> [What you will do]
1 > From the forum thread, copy the passage starting at "# Trying to" up to and including "to approximate $$E[f(X)]$$.".
2 > In the forum thread, what distribution does the final reply say X squared follows?

# Trying to approximate $E[f(X)]$ - Woflram Alpha gives $E[f(X)] \approx \frac{1}{\sqrt{3}}$ but I get $E[f(X)] \approx 0$?

Let $$X \sim \mathcal{N}(\mu_X,\sigma_X^2) = \mathcal{N}(0,1)$$. Let $$f(x) = e^{-x^2}$$. I want to approximate $$E[f(X)]$$.

Wolfram Alpha gives \begin{align} E[f(X)] \approx \frac{1}{\sqrt{3}}. \end{align}

Using a Taylor expansion approach, and noting that $$f''(0) = -2$$, I get \begin{align} E[f(X)] &\approx f(\mu_X) + \frac{f''(\mu_X)}{2} \sigma_X^2 \\ & = f(0) + \frac{f''(0)}{2} \\ & = 1 + \frac{-2}{2} \\ & = 0. \end{align}

Why does my approximation fail to match the Wolfram Alpha result? What can be done to fix it?

• Ok, we need $\sigma_X^2$ to be small, then it works. Then smaller the better. Makes sense. Nov 4 '20 at 14:07
• $e^{-x^2}$ looks like an upside down parabola near zero, but it is strictly positive everywhere (and so the expected value must also be strictly positive), whereas the parabola will eventually turn negative. The more probability mass you have far from zero, the more you are landing in the region where it is a very bad approximation. Nov 4 '20 at 14:18
• Shouldn't you use a univariate transformation? i.e: define Y as $e^{-x^2}$, and then calculate $F(a) = P(Y < a) = P(e^{-x^2} < a) = P(X > \sqrt{-ln(a)}) = 1 - P(X < \sqrt{-ln(a)})$ and then differentiate wrt a to get f(a), where F is the cdf and f the pdf. Then, calculate the expected value $E(Y) = \int f(y) \times y$. Wolfram alpha is giving you the exact result, it's only approximating $\frac{1}{\sqrt{3}}$, my guess is that it's using the univariate transformation I mentioned above. Nov 4 '20 at 14:26
• @CaioC. You can do it a lot easier than that by noting that the form of $f$ is such that it combines with the normal density into a standard Gaussian integral. Nov 4 '20 at 14:34
• @ChrisHaug you're right, that's a lot easier. Nov 4 '20 at 14:48

You does not need an approximation here. Use properties of moment generating functions, $$X$$ is standard normal so $$X^2$$ is chisquared with one df, with moment generating function $$M_{X^2}(t)=\frac1{\sqrt{1-2t}}$$ (for $$t<1/2$$.) Then note that $$\DeclareMathOperator{\E}{\mathbb{E}}M_X(t)=\E e^{t X}$$ is the definition, so that $$\E e^{-X^2}=M_{X²}(-1)=\frac1{\sqrt{1-2\cdot (-1)}}=\frac1{\sqrt{3}}$$ We can check that in R with a fast simulation (always a good idea to do a simulation check):

 mean( exp(-rnorm(1E6)^2) )

> [Dataset]
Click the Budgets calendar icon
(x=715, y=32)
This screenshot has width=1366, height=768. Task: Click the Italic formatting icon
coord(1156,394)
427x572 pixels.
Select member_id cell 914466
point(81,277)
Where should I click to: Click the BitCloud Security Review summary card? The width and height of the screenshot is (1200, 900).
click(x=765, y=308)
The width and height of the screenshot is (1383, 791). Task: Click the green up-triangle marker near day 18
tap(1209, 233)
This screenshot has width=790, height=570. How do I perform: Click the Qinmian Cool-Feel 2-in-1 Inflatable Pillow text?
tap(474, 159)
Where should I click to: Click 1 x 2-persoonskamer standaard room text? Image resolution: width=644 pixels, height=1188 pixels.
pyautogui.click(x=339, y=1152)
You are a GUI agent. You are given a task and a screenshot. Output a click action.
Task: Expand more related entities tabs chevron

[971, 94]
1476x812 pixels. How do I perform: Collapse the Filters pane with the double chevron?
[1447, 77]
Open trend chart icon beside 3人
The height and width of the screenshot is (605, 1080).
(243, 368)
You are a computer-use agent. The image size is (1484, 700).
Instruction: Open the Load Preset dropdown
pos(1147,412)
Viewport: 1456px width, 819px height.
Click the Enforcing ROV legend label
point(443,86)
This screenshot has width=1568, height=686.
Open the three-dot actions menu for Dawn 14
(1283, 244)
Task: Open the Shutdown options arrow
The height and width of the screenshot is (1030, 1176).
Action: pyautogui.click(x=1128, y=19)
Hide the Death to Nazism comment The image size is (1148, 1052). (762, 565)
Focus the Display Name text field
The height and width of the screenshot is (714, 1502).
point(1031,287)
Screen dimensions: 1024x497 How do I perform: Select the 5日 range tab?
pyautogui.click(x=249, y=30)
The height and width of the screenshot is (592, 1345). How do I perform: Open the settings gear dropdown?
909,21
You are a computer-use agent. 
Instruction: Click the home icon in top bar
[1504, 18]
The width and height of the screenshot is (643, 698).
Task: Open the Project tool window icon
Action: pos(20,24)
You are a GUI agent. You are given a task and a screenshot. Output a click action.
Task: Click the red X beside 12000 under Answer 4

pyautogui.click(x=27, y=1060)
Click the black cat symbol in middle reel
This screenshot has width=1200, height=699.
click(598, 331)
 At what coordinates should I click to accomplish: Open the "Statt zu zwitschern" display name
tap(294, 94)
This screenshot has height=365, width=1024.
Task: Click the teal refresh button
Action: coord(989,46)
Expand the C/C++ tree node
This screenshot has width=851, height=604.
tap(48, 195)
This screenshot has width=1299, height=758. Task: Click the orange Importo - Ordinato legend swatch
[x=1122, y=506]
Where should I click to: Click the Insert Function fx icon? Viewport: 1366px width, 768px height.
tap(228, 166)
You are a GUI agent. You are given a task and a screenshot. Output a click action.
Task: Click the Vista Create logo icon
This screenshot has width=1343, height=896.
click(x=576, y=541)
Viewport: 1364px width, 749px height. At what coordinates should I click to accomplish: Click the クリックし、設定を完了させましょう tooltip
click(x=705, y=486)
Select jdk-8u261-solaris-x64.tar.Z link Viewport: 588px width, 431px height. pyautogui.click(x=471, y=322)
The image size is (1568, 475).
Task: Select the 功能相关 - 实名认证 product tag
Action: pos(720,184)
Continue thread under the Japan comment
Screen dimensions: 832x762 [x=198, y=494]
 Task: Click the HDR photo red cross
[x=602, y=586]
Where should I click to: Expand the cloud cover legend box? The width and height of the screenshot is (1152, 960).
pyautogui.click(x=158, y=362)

> [Solutions in order]
1 >
# Trying to approximate $E[f(X)]$ - Woflram Alpha gives $E[f(X)] \approx \frac{1}{\sqrt{3}}$ but I get $E[f(X)] \approx 0$?

Let $$X \sim \mathcal{N}(\mu_X,\sigma_X^2) = \mathcal{N}(0,1)$$. Let $$f(x) = e^{-x^2}$$. I want to approximate $$E[f(X)]$$.

2 > A chi-squared distribution with one degree of freedom.